Goal
- stream에 대해 알아본다
- stream의 구조와 연산 종류에 대해 알아본다
- stream의 특징에 대해 알아본다
stream 이란?
연속되 정보를 처리하는데 사용된다. 즉, 컬렉션, 배열 등의 데이터 요소를 처리하는 기능을 제공한다. 배열에는 스트림을 사용할 수 없지만 배열을 컬렉션의 List로 변환하는 방법이 존재한다.
배열 to 컬렉션의 List
Integer[] values = {1,3,5};
List<Integer> list = new ArrayList<Integer>(Arrays.asList(values));
List<Integer> list = Arrays.stream(values).collect(Collectors.toList());
stream 구조
list.stream().filter(x-> x>10).count()
1. 스트림 생성 2. 중개 연산 3. 종단 연산
- 스트림 생성 : 컬렉션의 목록을 스트림 객체로 변환한다. 스트림 객체는 java.util.stream 패키지의 Stream 인터페이스를 말하며, stream() 메소드는 Collection 인터페이스에 선언되어 있다.

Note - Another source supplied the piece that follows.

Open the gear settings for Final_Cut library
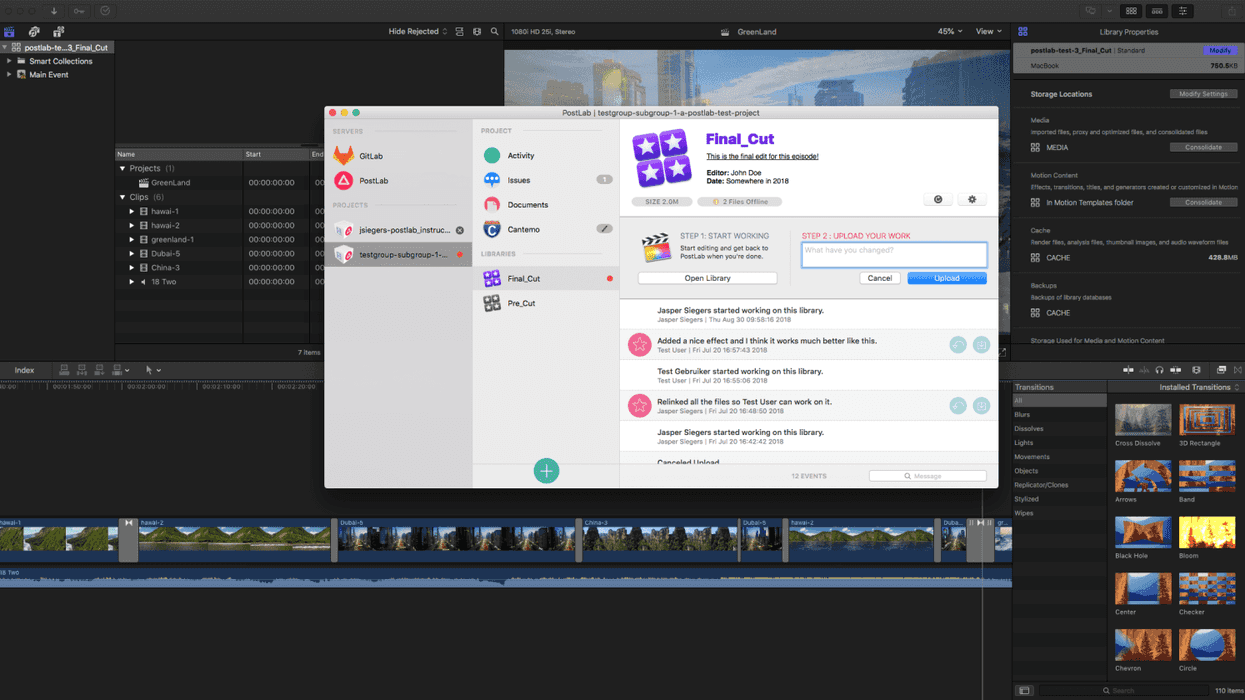This screenshot has width=1245, height=700. [972, 200]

- 중개 연산 : 생성된 스트림 객체를 사용하여 중개 연산 부분에서 처리한다. 하지만 이 부분에서는 결과를 리턴하지 못한다.
- 종단 연산 : 마지막으로 중개 연산에서 작업된 내용을 바탕으로 결과를 리턴한다.
stream 연산의 종류
연산 종류 | 연산자 | 설명 |
중간 연산 | filter(pred) | 데이터를 조건으로 거를 때 사용 |
map(mapper) | 데이터를 특정 데이터로 변환 | |
flatMap(flat-mapper) | 스트림을 데이터를 잘개 쪼개 새로운 스트림 제공 | |
sorted(comparator) | 데이터 정렬 | |
distinct() / peek() / skip() | ||
종단 연산 |
foreach(block) | for 루프를 수행하는 것처럼 각각의 항목을 꺼냄 |
toArray(array-factory) | 배열로 변환 | |
any / all / noneMatch(pred) | 일치하는 것을 찾음 | |
findFirst / Any(pred) | 맨 처음이나 순서와 상관없는 것을 찾음 | |
reduce(binop) / reduce(base, binop) | 결과를 취합 | |
collect(collector) | 원하는 타입으로 데이터를 리턴 |
stream 특징
1. 원본의 데이터를 변경하지 않는다.
List<Integer> numbers = Arrays.asList(1, 2, 3, 4, 5);
Stream<Integer> stream = numbers.stream()
.filter(n -> n % 2 == 0)
.map(n -> n * 2);
stream.forEach(System.out::println);
Stream은 요소들의 연속적인 처리를 위한 파이프라인이다. 즉, Stream의 연산들은 원본 데이터를 변경하지 않고, 새로운 Stream을 반환한다.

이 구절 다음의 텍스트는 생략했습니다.